Virtual cameras, mise-en-scene, lighting and editing (montage) are regularly used in 3D synthetic environments for visual media such as film, games, and virtual reality. While often invisible to the public eye, their use increases the effectiveness of the content in engaging their audiences, creating more impactful and emotional experiences. At the same time, recent advances in computer vision-based object, actor, and event recognition, face tracking, and camera motion estimation make it possible to new kinds of automation in film, television and other videographic media, such as re-cinematography (re-lighting, re-framing) and automatic editing of videos.
The WICED workshop series is intended to bridge the gap between these topics of research and confront challenges in these domains.
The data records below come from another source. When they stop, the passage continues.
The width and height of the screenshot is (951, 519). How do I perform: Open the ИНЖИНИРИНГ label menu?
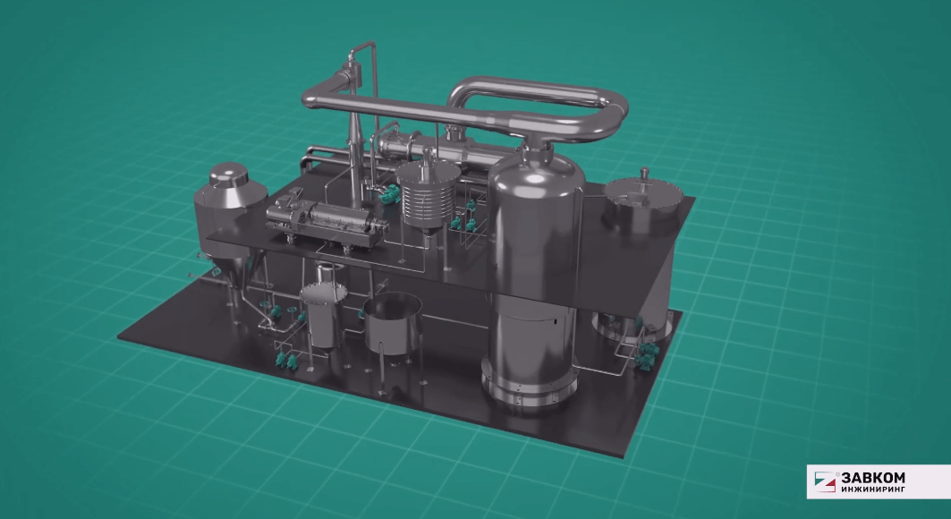pyautogui.click(x=872, y=490)
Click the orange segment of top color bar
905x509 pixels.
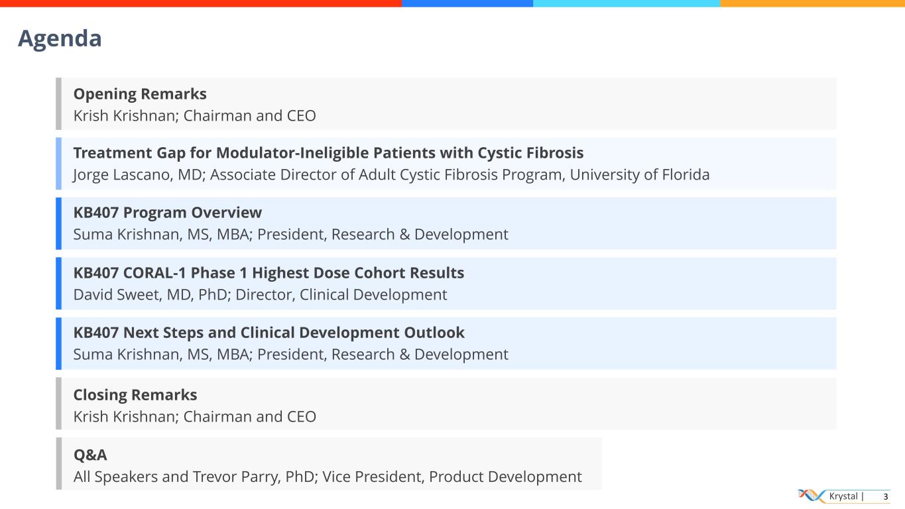(812, 3)
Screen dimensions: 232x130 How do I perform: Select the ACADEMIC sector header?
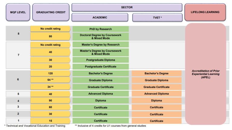pyautogui.click(x=100, y=18)
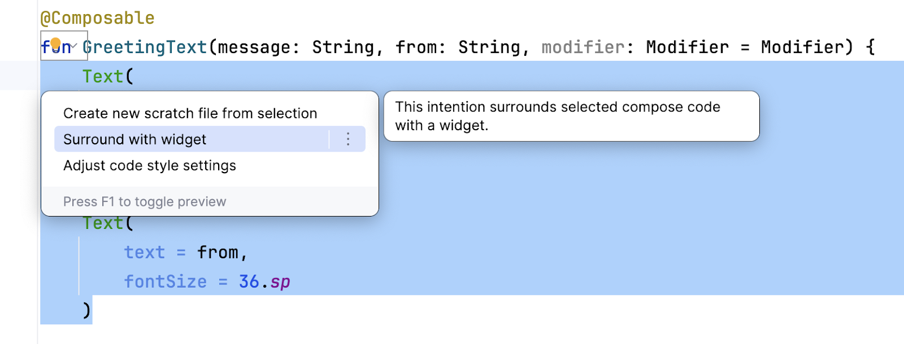
Task: Click the @Composable annotation
Action: point(97,18)
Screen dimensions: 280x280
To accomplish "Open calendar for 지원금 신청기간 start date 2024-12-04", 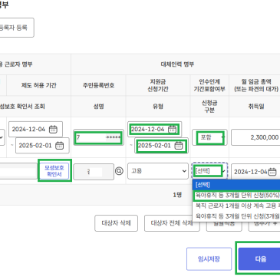I will (x=172, y=129).
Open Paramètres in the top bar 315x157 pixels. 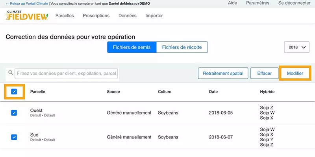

One common area of active research is the representation and understanding of the story to be told and its relation to its communicative goals. Another area is the extension of traditional film grammar towards more immersive and interactive experiences, and the emergence of smart tools for virtual reality and augmented reality movie making. Yet another topic rises with the advances of modern machine learning techniques, to deploy smart editing systems for video.
This workshop aims to bring together researchers and industrial experts working in all aspects of digital cinematography and film editing in their respective fields, including 3D graphics, artificial intelligence, computer vision, visualization, interactive narrative, cognitive and perceptual psychology, computational linguistics, computational aesthetics and visual effects.
Emotions play an essential role in perception, decision making, communication, and human experience. They have been investigated for the past few decades in a wide range of fields including: psychology, sociology, neuroscience, cognitive science, and more recently, computer science with the advent of affective computing, or emotion artificial intelligence (AI). Affective computing is the research and development of systems able to recognise, interpret, process, and simulate human emotions, but the field has come under increasing scrutiny and contestation for certain based social predictive applications.
When making movies, filmmakers and directors take a great interest in representing the emotions of characters on screen, but also playing with the perception and affects of their audience. Taking into account the emotional aspect of movies can then prove useful for a wide variety of film-related, interactive, and immersive media applications. This raises several technical, ethical, psychological, design, ethical, and usage questions that this workshop wishes to address.
To summarise, Cinemotions aims to bring together researchers and practitioners from various fields — including, but not limited to, computer science and cognitive science — to discuss challenges in representing and considering affects and emotions for film-related, interactive, and immersive media applications and experiences, from an interdisciplinary perspective.